Quei cambiamenti di versione
Delle conclusioni, quelle a cui è giunta la corte, che – a mente del giudice – si impongono «non solo sulla base delle dichiarazioni convergenti della vittima e del testimone ma anche in ragione delle ammissioni che l’imputato ha formulato nei suoi primi verbali. Ha detto di aver voluto colpire intenzionalmente la vittima al collo e così di volerlo uccidere. Certo, poi ha cambiato versione dicendo che le ferite se le era invece auto inferte la vittima con una forchetta ma questo fatto non solo non risulta credibile, non è stato provato. Era solo un tentativo di migliorare sua posizione processuale.

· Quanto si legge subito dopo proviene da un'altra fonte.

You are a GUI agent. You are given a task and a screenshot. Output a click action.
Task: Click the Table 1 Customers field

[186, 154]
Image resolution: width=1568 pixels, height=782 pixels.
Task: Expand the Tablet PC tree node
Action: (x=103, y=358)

Non ha neppure dimostrato di volersi assumere le sue responsabilità, ma ha ritrattato cambiando continuamente versione».
«Non aveva paura»
Non può essere seguita, prosegue Pagnamenta, nemmeno la tesi per cui il coltello sarebbe stato usato per proteggersi perché spaventato dalla vittima: «In primo luogo per proteggersi gli bastava rimanere in camera sua. Poi se davvero avesse avuto paura non avrebbe affrontato la vittima. E il fatto di tornare con un coltello non solo dimostra che non aveva paura ma che era intenzionato a regolare i conti una volta per tutte». Appare quindi chiaro e «indiscutibile» a mente del presidente della corte il dolo diretto nel tentato omicidio: «È andato in camera a prendere il coltello e ha vibrato dei fendenti in direzione del collo. Ammettendo, come detto, che cercava di uccidere».
Quale attenuante della pena è stata riconosciuta solo la scemata imputabilità di grado medio stabilita dalla perizia nei confronti dell’imputato.